## DATA TO PROCESS:
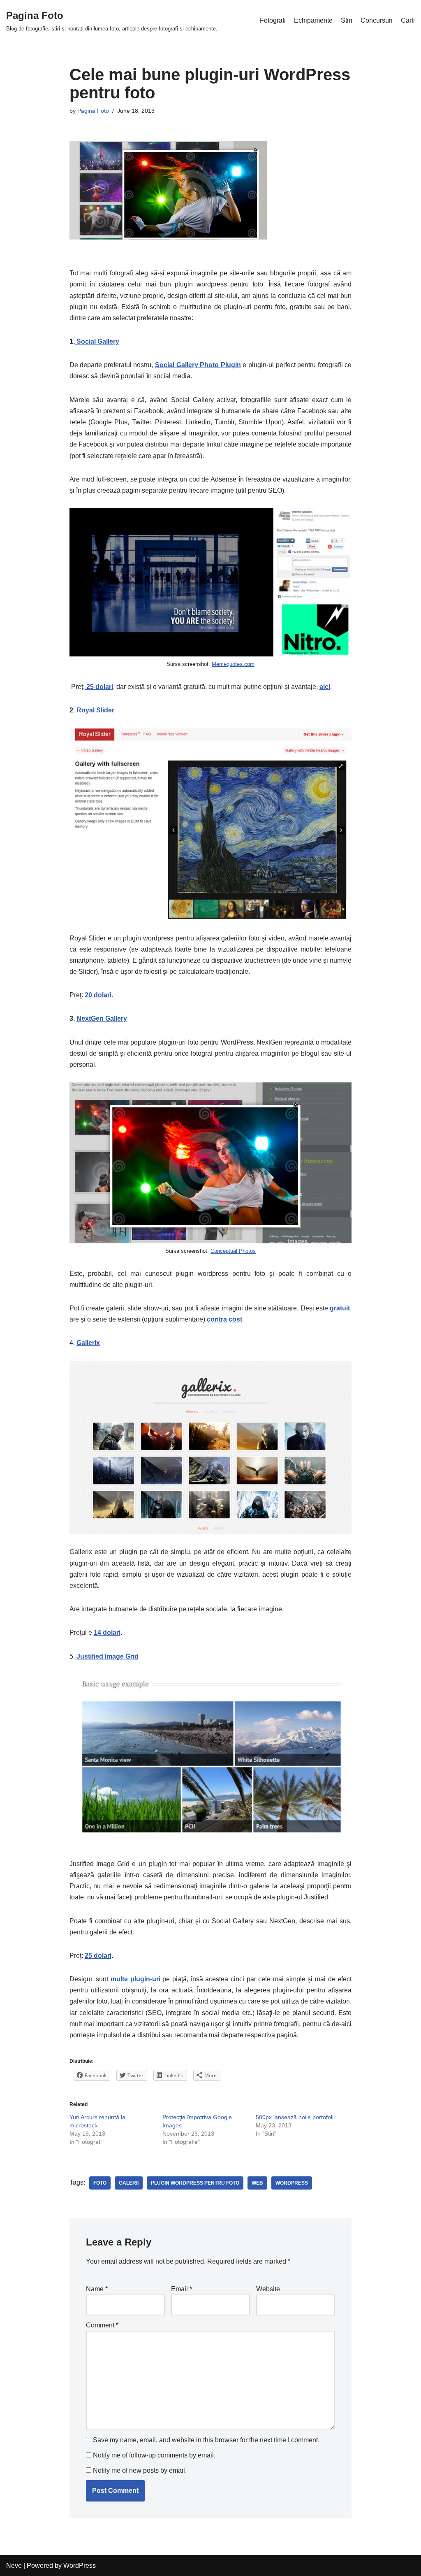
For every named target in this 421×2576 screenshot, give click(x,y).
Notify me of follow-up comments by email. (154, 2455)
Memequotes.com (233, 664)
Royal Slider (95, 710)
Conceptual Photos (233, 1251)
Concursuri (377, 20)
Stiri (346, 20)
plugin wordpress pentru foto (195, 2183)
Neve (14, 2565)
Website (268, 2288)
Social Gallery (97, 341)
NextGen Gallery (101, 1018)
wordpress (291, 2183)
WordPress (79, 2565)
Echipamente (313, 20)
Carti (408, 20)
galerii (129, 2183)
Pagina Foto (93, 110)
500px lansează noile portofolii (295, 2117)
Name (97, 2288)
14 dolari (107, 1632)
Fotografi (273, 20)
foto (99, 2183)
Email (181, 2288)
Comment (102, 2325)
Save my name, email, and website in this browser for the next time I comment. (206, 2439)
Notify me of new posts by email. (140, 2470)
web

## REQUIRED ACTION:
State how many lines of the records above contain the word "Notify", giving only that number.

## RESPONSE BOX:
2